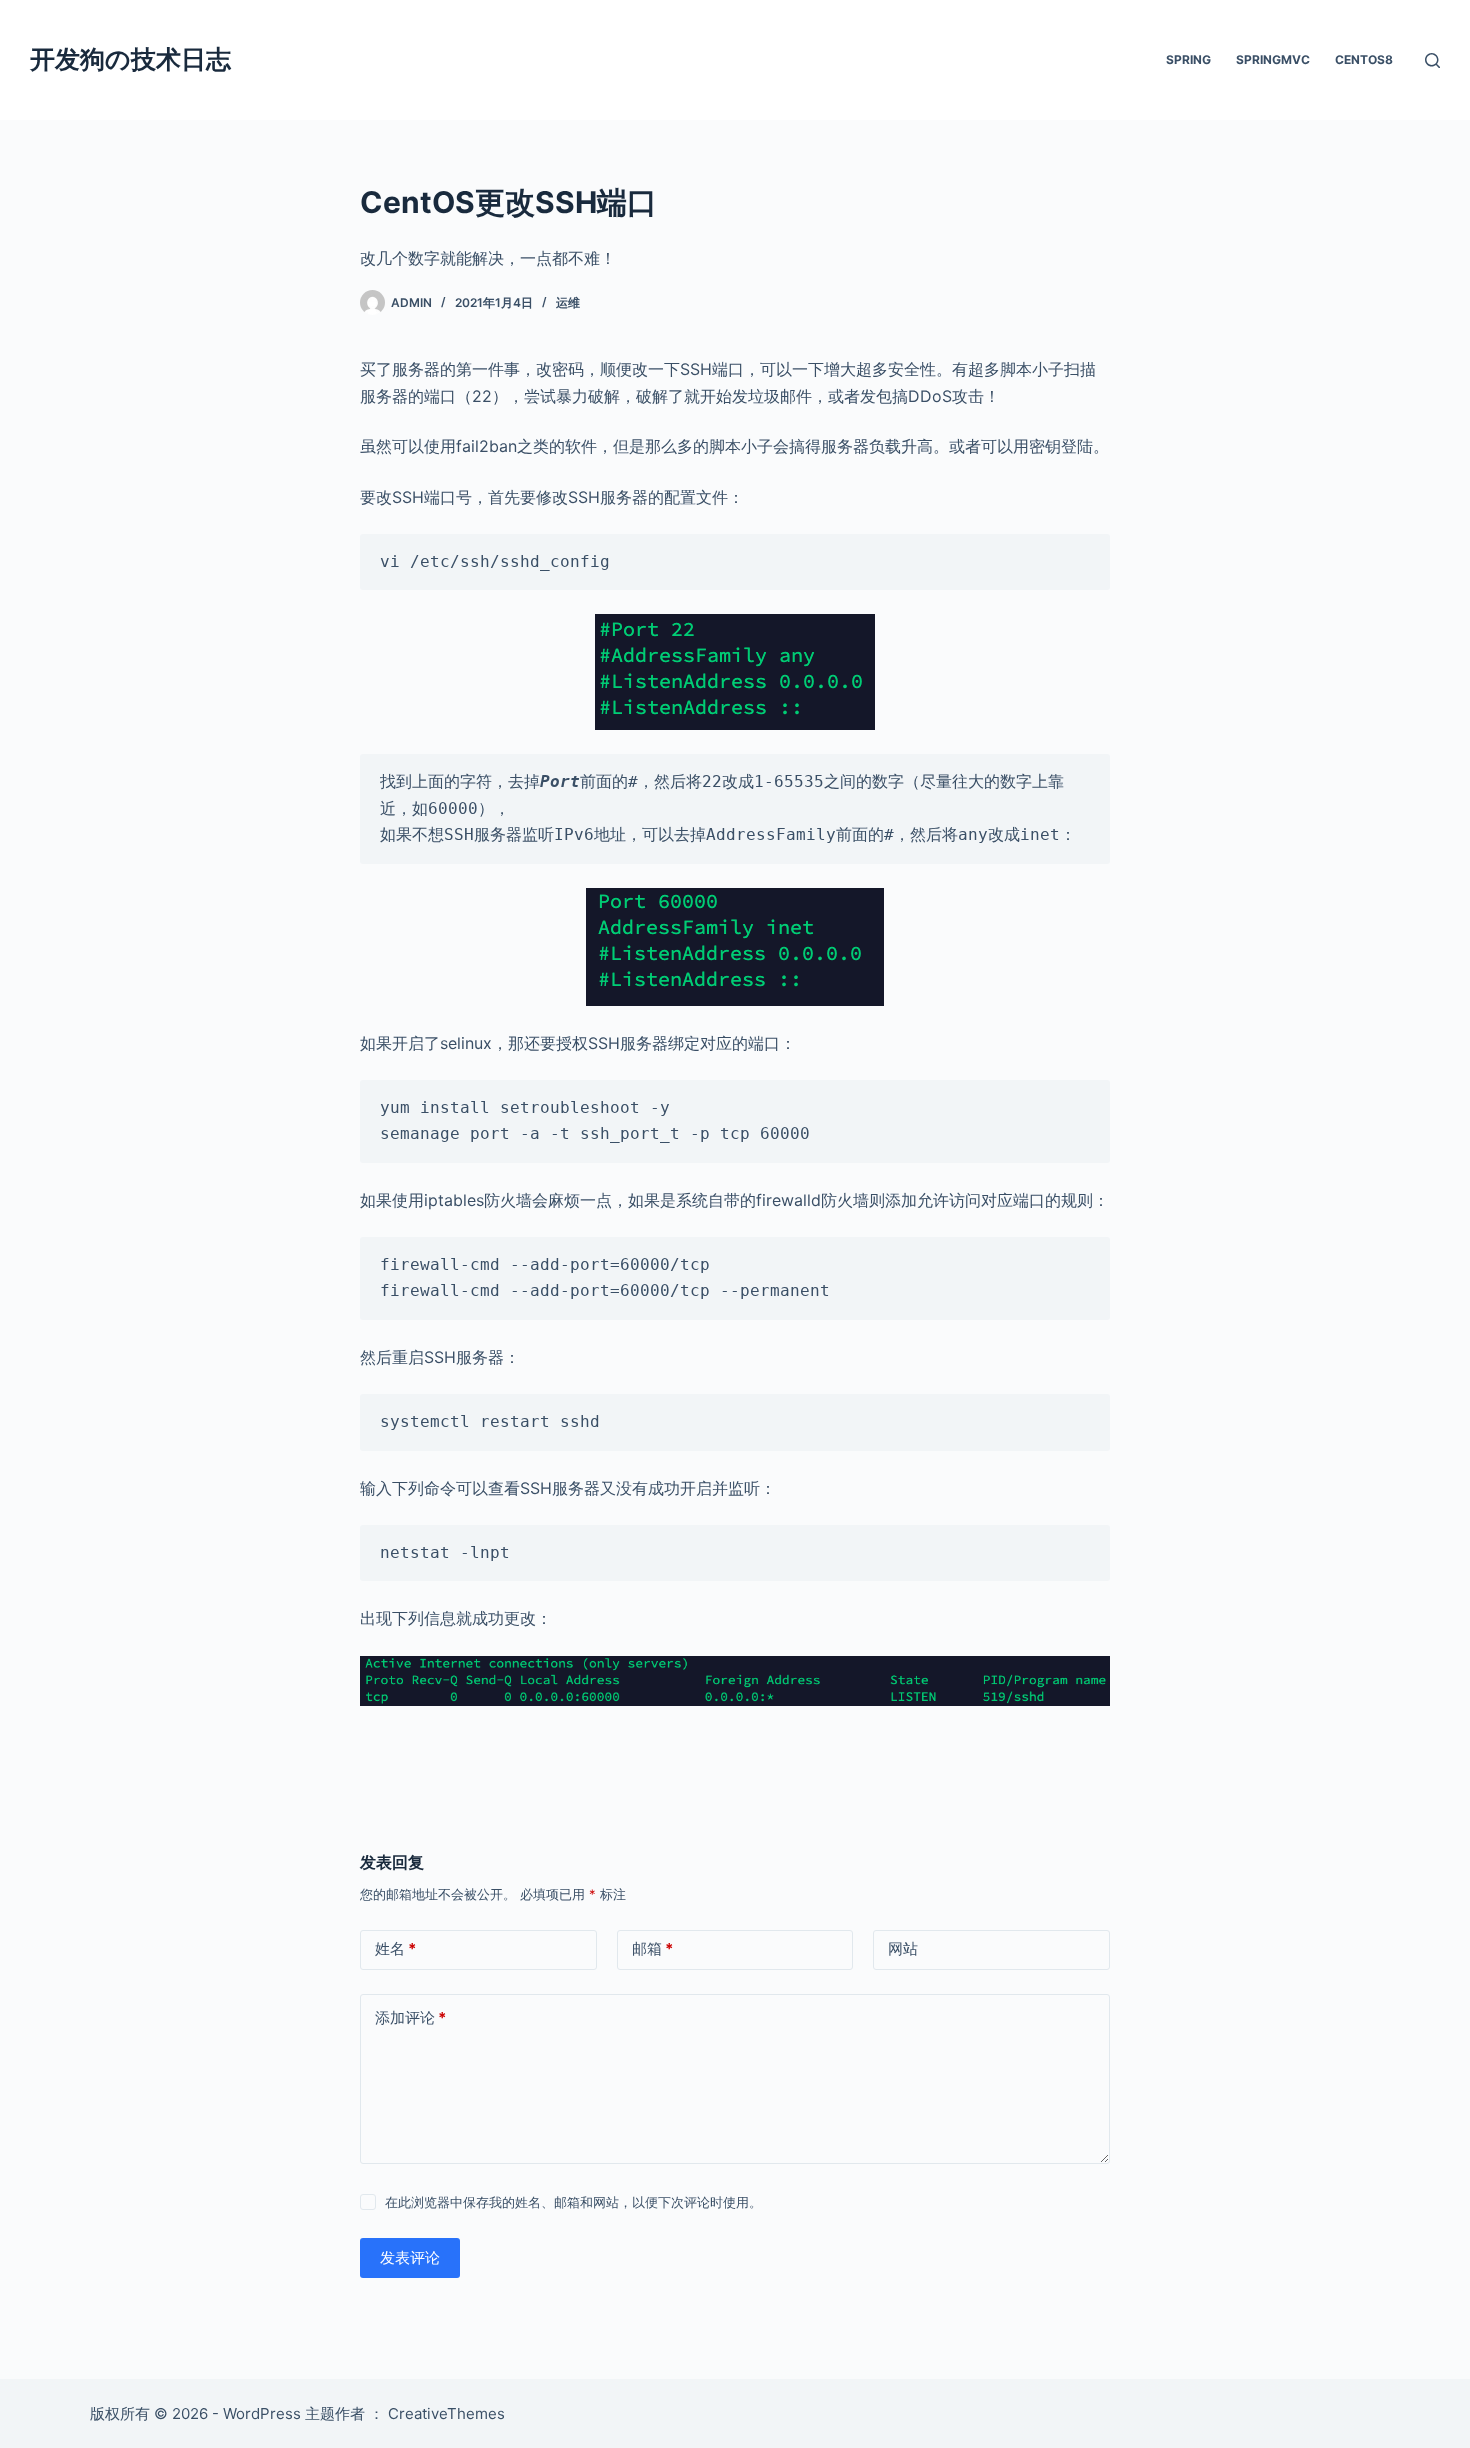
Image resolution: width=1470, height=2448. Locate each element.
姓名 (395, 1948)
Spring (1188, 59)
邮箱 (652, 1948)
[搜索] (1432, 60)
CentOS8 (1364, 59)
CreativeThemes (446, 2413)
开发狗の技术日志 (130, 59)
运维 (568, 302)
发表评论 (410, 2257)
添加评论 (410, 2017)
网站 (903, 1948)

____________________

■ Assigned task ■
The copy you produce must match the entries above exactly, except that it has no pictures.

■ Exercise result ■
Image resolution: width=1470, height=2448. Locate each element.
姓名 (395, 1948)
Spring (1188, 59)
邮箱 (652, 1948)
[搜索] (1432, 60)
CentOS8 (1364, 59)
CreativeThemes (446, 2413)
开发狗の技术日志 (130, 59)
运维 (568, 302)
发表评论 (410, 2257)
添加评论 (410, 2017)
网站 (903, 1948)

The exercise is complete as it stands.